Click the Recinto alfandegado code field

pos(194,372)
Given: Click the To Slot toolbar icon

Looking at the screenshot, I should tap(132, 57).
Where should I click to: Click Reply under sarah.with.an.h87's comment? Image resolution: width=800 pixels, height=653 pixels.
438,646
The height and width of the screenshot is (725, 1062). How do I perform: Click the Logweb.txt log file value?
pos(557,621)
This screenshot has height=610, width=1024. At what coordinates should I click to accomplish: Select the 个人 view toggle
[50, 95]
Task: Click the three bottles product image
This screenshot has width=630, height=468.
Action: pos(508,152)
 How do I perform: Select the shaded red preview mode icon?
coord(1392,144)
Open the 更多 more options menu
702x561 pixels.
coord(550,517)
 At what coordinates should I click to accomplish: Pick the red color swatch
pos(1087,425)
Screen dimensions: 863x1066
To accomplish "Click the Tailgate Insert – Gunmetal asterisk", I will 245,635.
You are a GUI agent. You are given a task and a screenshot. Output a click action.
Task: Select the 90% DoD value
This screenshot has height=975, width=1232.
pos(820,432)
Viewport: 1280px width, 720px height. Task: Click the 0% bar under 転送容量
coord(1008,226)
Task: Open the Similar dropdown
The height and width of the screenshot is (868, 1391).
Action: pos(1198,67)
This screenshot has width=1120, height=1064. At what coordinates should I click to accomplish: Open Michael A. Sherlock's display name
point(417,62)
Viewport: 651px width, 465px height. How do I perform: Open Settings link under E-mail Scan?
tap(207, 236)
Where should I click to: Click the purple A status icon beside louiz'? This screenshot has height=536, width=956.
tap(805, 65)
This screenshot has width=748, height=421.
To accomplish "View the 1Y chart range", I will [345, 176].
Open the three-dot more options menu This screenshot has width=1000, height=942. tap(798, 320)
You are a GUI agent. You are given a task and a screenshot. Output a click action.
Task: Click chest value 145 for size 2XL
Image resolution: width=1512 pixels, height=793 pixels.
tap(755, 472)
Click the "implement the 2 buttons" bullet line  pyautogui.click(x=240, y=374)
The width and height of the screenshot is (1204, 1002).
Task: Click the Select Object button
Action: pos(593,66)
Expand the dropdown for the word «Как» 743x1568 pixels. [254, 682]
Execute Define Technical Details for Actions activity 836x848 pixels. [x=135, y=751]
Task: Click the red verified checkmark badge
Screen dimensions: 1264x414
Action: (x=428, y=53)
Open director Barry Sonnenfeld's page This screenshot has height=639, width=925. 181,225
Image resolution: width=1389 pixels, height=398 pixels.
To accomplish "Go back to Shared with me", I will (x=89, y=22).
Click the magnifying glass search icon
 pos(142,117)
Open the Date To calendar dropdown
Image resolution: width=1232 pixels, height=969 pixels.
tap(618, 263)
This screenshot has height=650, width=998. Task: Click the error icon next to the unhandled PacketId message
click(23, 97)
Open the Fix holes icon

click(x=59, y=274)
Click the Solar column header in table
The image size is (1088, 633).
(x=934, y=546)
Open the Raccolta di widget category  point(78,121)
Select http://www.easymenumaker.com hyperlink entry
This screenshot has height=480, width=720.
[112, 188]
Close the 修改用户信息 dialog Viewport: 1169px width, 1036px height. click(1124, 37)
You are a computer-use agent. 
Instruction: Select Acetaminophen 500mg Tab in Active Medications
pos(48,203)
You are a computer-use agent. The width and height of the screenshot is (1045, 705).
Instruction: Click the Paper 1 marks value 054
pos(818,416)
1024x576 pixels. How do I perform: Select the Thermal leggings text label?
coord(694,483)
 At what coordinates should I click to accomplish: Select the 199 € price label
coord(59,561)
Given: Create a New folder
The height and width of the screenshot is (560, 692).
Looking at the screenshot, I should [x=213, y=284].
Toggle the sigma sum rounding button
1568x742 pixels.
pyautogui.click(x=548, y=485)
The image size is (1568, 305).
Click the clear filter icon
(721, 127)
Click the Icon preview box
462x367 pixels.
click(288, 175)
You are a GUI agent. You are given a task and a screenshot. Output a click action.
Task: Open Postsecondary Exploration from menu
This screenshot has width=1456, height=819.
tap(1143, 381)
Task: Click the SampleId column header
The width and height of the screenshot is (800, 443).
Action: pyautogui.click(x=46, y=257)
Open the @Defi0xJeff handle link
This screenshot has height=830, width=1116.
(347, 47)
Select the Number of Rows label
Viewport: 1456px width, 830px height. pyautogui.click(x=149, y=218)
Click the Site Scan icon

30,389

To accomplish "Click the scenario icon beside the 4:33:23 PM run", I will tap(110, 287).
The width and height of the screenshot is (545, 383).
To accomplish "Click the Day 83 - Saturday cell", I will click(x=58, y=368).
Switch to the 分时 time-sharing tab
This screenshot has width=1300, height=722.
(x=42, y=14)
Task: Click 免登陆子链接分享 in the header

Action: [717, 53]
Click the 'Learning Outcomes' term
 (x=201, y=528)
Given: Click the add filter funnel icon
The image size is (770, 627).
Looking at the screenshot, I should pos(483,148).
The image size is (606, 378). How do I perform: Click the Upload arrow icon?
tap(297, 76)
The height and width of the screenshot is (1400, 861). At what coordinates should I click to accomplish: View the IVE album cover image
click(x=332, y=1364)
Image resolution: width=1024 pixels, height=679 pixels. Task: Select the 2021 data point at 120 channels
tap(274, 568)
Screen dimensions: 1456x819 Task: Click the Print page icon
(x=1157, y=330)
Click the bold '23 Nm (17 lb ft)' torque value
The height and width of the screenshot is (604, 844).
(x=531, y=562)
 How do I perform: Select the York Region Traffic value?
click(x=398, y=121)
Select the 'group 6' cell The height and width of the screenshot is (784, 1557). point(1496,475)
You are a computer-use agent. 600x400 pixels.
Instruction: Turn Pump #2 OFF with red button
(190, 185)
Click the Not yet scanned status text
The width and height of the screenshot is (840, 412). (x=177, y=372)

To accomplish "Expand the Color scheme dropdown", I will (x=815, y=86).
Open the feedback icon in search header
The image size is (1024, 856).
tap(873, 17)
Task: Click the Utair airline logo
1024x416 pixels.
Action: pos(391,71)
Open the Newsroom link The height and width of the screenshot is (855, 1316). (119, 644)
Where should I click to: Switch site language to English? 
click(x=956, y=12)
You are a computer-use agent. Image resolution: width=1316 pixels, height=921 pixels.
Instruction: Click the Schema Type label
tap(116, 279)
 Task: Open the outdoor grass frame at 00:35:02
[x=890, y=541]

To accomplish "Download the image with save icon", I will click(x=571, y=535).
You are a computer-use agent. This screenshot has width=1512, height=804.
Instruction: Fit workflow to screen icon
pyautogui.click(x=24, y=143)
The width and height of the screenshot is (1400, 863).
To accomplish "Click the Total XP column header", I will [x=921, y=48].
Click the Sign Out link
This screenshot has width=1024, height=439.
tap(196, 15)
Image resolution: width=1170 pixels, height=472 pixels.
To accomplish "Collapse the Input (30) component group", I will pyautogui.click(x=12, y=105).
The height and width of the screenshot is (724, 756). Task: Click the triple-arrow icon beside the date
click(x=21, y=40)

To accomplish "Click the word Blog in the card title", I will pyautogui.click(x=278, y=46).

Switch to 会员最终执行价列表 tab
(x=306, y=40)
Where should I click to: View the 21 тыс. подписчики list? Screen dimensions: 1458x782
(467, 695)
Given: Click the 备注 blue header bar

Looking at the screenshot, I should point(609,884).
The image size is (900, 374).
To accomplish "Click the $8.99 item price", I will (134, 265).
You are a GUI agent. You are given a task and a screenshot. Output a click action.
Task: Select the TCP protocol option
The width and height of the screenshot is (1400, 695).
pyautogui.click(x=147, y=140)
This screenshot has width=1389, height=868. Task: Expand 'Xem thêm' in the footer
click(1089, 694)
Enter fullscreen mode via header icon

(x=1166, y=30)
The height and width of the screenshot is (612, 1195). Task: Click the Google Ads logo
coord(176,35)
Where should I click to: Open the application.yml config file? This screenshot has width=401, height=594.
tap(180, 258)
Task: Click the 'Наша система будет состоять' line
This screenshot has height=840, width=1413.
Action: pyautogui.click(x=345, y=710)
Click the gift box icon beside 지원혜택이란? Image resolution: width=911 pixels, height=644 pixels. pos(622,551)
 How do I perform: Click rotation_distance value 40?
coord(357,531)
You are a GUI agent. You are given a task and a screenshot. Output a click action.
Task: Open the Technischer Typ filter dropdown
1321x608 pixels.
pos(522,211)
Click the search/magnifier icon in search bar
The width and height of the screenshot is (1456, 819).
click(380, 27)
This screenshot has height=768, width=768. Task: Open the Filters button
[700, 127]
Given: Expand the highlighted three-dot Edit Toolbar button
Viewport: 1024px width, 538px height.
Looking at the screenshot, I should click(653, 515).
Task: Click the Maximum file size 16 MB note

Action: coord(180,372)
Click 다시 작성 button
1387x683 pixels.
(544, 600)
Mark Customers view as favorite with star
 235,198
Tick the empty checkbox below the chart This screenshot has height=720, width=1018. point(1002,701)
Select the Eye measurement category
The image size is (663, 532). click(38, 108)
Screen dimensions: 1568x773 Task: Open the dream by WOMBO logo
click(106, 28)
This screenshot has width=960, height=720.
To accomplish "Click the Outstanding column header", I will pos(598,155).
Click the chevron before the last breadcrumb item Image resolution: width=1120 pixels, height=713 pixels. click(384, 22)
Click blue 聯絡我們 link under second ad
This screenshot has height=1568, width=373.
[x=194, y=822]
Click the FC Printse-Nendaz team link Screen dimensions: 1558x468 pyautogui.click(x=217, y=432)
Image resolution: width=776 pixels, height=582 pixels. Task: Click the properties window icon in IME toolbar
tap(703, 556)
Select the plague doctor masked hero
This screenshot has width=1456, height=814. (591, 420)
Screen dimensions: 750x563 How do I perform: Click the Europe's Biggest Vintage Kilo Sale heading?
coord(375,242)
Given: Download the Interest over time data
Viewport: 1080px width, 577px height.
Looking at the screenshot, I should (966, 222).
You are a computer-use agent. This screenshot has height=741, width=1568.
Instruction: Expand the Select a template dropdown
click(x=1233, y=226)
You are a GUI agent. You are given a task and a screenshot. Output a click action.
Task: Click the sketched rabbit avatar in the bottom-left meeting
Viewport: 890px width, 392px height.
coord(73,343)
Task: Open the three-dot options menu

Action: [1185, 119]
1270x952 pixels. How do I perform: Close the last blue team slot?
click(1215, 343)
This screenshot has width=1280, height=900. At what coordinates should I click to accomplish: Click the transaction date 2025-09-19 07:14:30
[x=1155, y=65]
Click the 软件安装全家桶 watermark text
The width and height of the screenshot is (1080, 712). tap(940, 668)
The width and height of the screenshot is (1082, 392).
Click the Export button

[WORK ORDER]:
Check each line above for the string "Download" and copy the ones that have it.

[ANSWER FOR THE TASK]:
To accomplish "Download the image with save icon", I will click(x=571, y=535).
Given: Download the Interest over time data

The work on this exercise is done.